Data provided:
* * * * *
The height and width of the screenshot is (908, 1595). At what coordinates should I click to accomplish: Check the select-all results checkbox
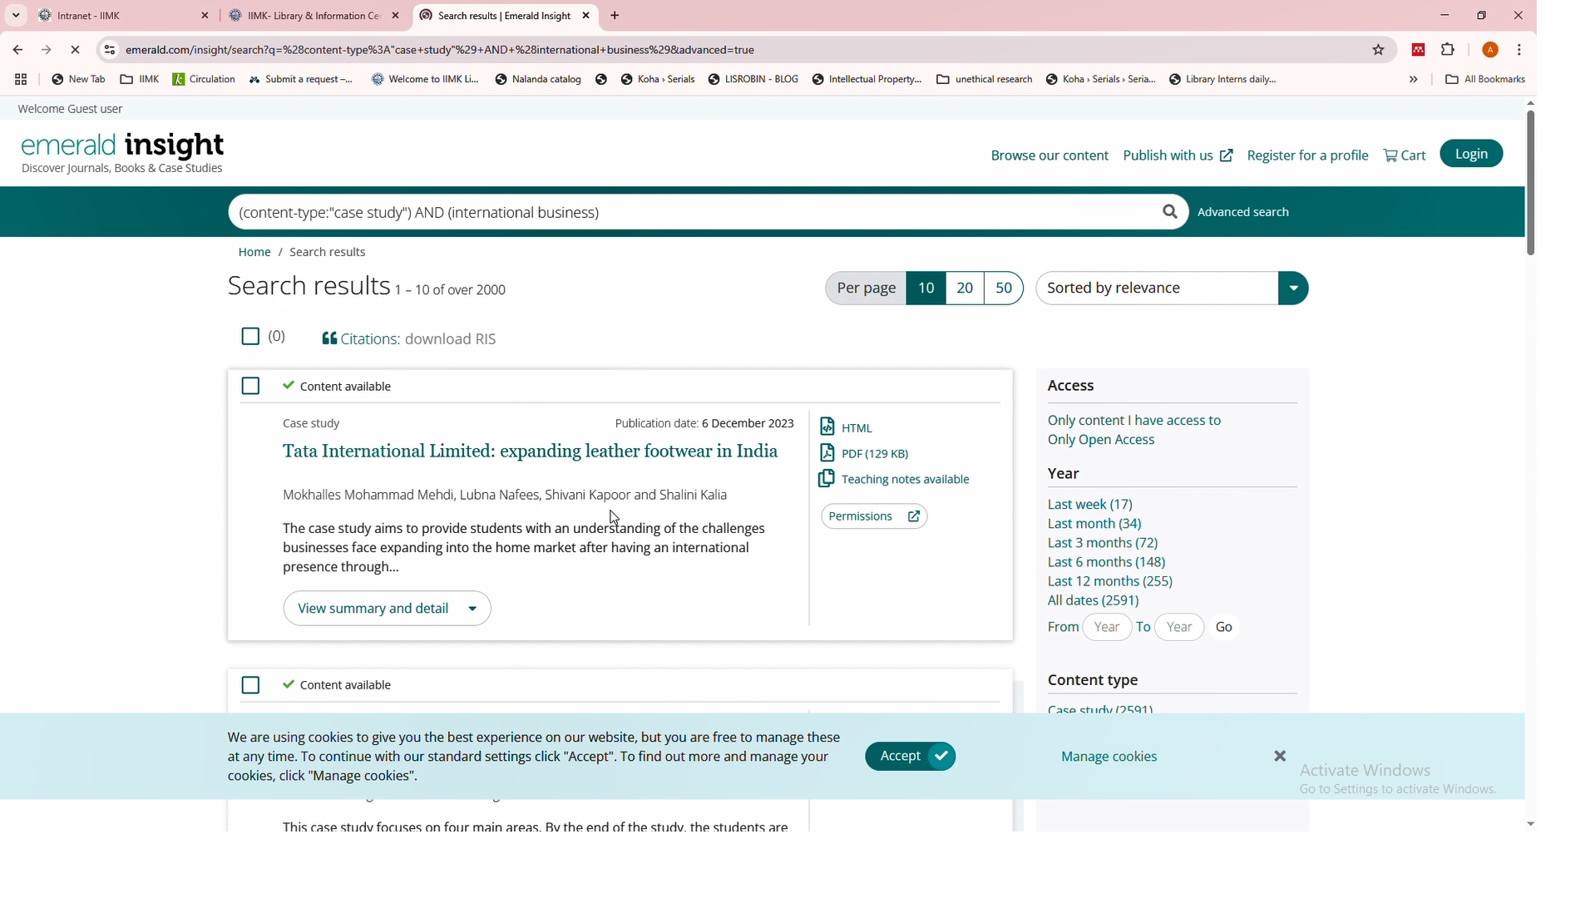click(x=250, y=337)
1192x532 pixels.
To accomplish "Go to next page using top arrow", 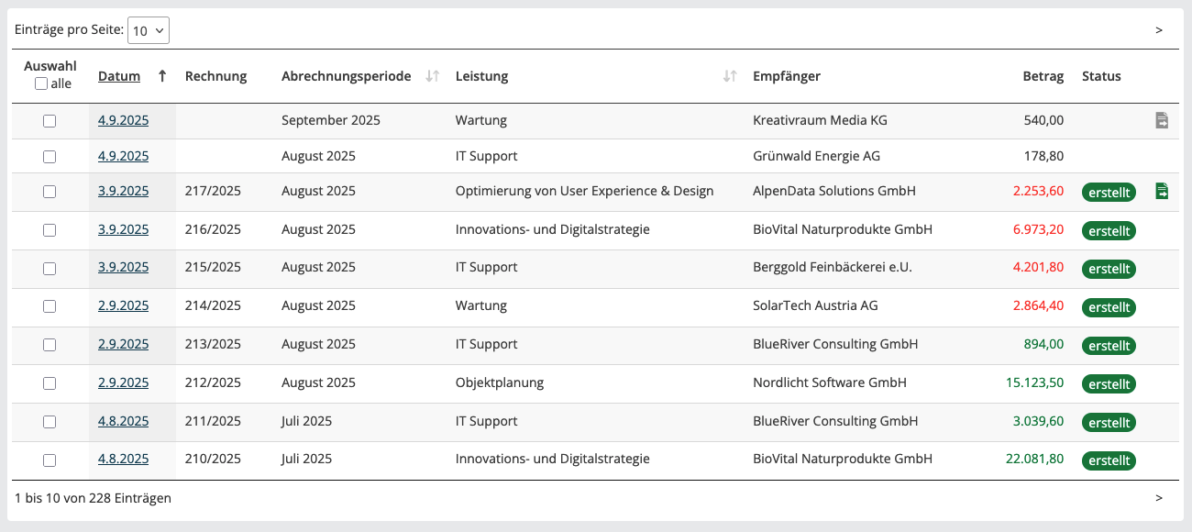I will [x=1159, y=30].
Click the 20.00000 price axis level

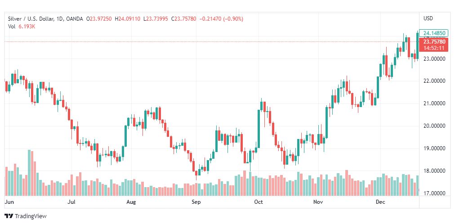tap(434, 126)
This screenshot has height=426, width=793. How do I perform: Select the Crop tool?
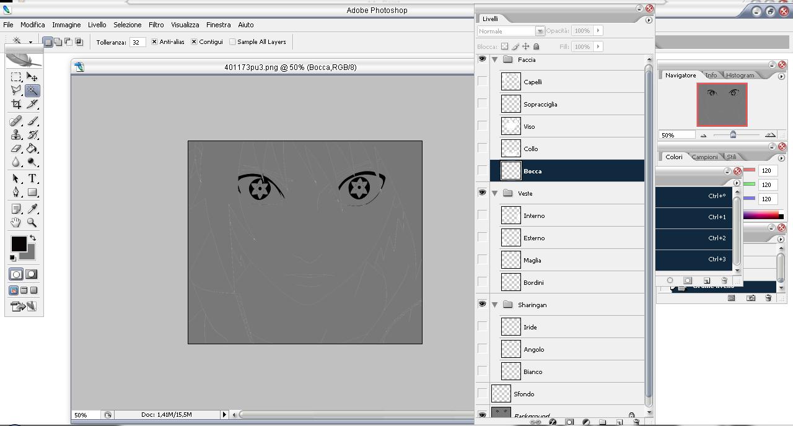pyautogui.click(x=16, y=104)
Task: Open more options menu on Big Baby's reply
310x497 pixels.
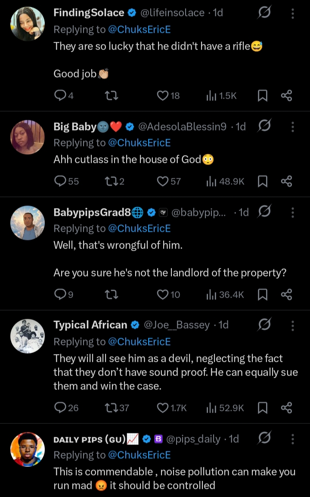Action: pos(293,127)
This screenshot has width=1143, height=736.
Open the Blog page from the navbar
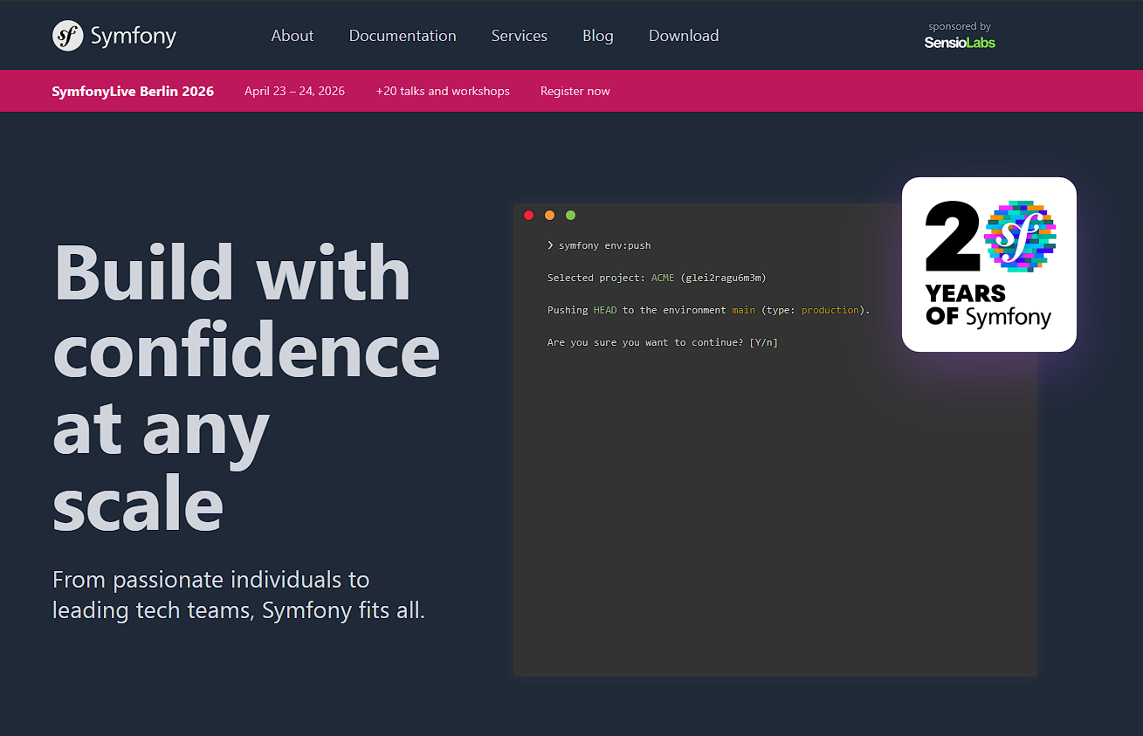click(597, 35)

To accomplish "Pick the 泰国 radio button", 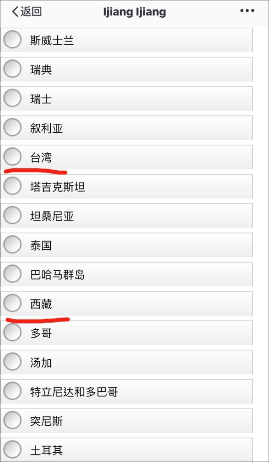I will pyautogui.click(x=12, y=245).
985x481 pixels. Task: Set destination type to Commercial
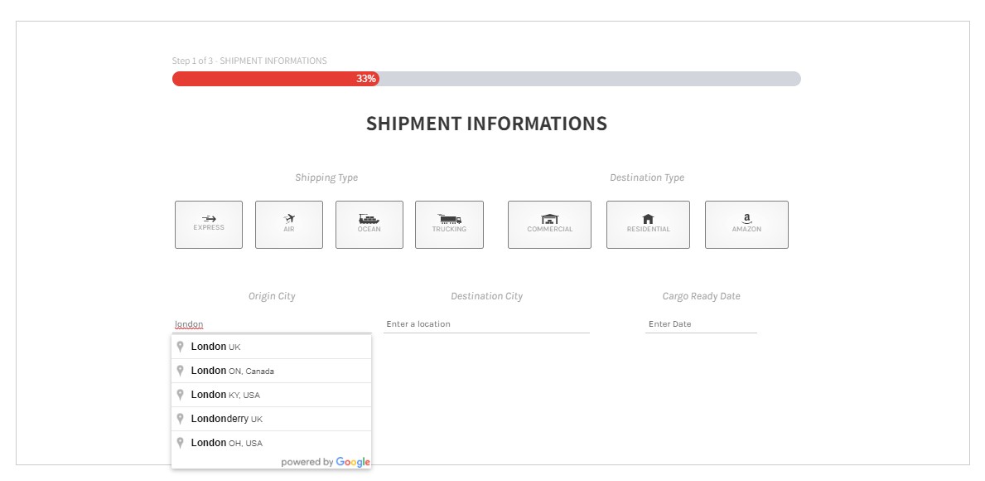pos(549,224)
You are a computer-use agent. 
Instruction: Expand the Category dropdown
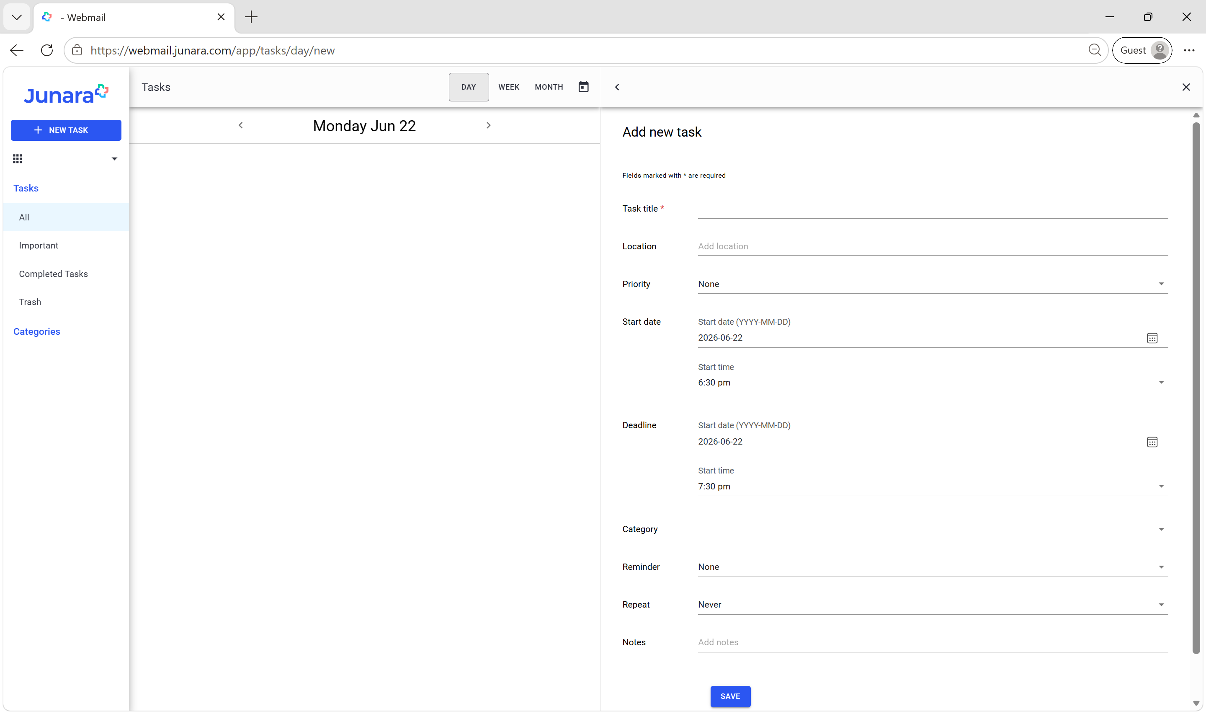coord(932,529)
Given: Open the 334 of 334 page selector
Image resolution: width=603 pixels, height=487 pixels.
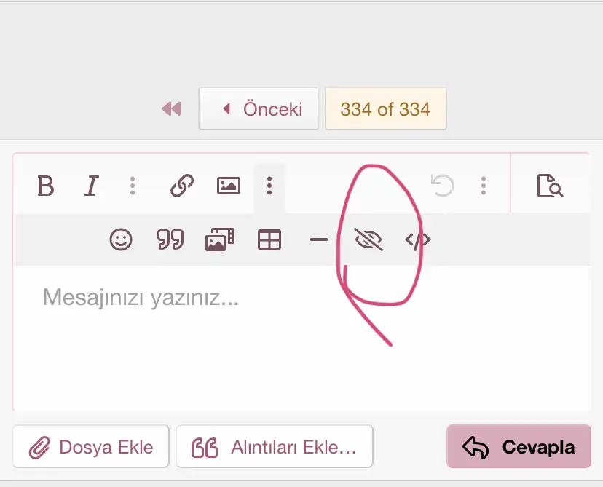Looking at the screenshot, I should 385,109.
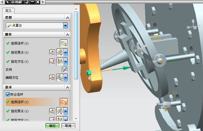
Task: Collapse the 类型 section
Action: [x=67, y=18]
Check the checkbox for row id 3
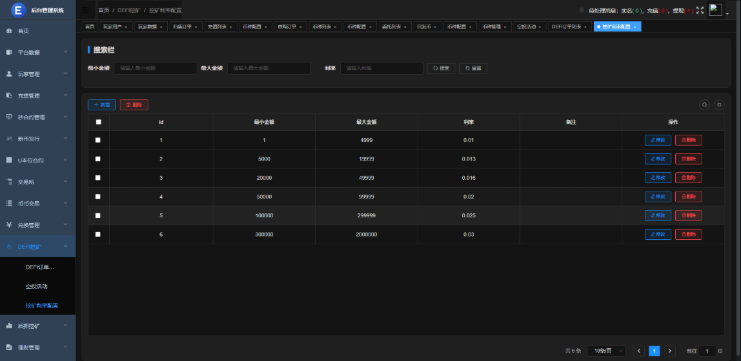This screenshot has width=741, height=361. pos(98,178)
* * * * *
Problem:
Leave every picture out, and repeat exactly the lines from the one containing "Image resolution: width=603" through the last line of the entries, both ends included.

Result of the task:
Image resolution: width=603 pixels, height=487 pixels.
Looking at the screenshot, I should 385,109.
Task: Collapse the 类型 section
Action: [x=67, y=18]
Check the checkbox for row id 3
This screenshot has width=741, height=361. pos(98,178)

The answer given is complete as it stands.